John Whittaker, executive chairman of Peel Group, has made written assurances that the Greenock facility is vital to the company's plans.

Mr Whittaker also reiterated that hundreds of jobs are on their way to Inverclyde if the firm is successful with bids for a variety of work, including Royal Navy aircraft carrier contracts.

The Peel supremo made the pledges in a letter to Port Glasgow man Robert Buirds, who is leading the Campaign to Save Inchgreen Dry Dock.

The former Inverclyde shipyard worker and trade union official, along with fellow local activists, has been calling on the owners to outline their plans for the site and for urgent investment to safeguard the UK's largest mainland drydock.

Mr Buirds took the fight straight to the top of the company and the Peel chief has now responded and assured residents that Inchgreen is a 'key asset' with a potential rebuild value of £200 million.

In his letter, Mr Whittaker said: "I can categorically assure you that this is not an idle claim, not a short-term attempt to deflect criticism.

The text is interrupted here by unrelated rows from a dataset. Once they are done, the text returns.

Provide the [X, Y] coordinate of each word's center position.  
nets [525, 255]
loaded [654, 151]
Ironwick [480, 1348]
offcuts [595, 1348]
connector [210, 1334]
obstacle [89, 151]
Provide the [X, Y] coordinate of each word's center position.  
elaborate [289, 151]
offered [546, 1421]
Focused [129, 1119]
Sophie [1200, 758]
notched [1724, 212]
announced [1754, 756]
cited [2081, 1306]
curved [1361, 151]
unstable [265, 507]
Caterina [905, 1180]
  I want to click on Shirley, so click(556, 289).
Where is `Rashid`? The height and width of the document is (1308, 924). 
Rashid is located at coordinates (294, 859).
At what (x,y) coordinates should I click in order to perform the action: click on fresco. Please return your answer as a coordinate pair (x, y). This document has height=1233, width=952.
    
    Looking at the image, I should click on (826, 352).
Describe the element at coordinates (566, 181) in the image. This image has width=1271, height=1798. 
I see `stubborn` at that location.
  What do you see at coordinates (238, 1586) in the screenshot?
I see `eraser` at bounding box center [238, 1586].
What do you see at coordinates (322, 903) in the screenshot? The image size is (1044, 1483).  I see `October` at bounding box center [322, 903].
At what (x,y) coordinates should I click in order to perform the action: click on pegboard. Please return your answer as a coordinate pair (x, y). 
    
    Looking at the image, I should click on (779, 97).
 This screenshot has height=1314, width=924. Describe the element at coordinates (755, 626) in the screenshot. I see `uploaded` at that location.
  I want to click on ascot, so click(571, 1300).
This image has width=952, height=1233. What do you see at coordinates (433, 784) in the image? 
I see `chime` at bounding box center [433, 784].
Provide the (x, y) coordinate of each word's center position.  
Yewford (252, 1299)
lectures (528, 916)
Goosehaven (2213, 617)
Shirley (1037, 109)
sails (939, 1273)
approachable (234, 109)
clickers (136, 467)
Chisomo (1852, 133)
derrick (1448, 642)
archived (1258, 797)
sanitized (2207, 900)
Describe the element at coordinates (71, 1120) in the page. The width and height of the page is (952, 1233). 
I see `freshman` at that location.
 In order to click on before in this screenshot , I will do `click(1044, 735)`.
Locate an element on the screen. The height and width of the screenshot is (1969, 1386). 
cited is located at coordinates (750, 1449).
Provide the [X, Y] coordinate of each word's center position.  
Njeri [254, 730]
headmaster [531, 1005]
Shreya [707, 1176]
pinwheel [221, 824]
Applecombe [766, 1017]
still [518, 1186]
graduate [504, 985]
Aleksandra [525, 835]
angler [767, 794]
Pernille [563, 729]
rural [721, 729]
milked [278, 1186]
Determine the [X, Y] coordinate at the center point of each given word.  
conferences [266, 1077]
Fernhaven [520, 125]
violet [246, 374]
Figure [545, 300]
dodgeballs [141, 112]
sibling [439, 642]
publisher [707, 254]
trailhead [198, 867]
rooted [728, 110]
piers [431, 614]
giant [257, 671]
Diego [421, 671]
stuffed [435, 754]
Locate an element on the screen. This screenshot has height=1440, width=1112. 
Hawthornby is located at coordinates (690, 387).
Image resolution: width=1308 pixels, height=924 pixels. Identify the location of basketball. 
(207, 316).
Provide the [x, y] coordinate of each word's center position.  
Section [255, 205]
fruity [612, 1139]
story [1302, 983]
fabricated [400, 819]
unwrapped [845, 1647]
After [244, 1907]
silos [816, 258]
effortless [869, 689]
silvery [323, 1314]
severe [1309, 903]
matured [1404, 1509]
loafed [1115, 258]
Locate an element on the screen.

"As chairman of the board, I can attest that the Peel Group is extremely serious about winning these contracts and is working hard on a number of levels to convince key stakeholders and other clients that Inchgreen offers a realistic and economical long-term solution to their dry dock requirements."

The company boss added that if their bids for work - in conjunction with Cammell Laird shipbuilders on Merseyside - are successful there will be a 'major recruitment programme in Inverclyde'.

He also pledged to communicate more with people about their plans for Inchgreen and the wider area.

Mr Whittaker said: "I hope that the contents of this letter provide a significant level of reassurance regarding the Peel Group's longstanding and active commitment to Scotland, and in particular gives a more accurate and up-to-date picture of our current and planned activities in Inverclyde.

"We have a long track record of successful regeneration and investment of which we are justifiably proud but as I explained earlier, we do not seek the headlines, preferring our demonstrable track record to do the talking.

"However, following your letter, we will also commit to undertake a programme of communication with a range of stakeholders in Clydeside and across Scotland, to ensure that the manifold benefits of our plans are more widely appreciated."

Mr Buirds thanked the Peel chief for his detailed response but has vowed to keep up the campaign until the company delivers on its promises for Inchgreen and Inverclyde.

He said: "We welcome the communications and hope we receive more positive news in the coming weeks.

"However, the campaign will continue until all our ambitions are met."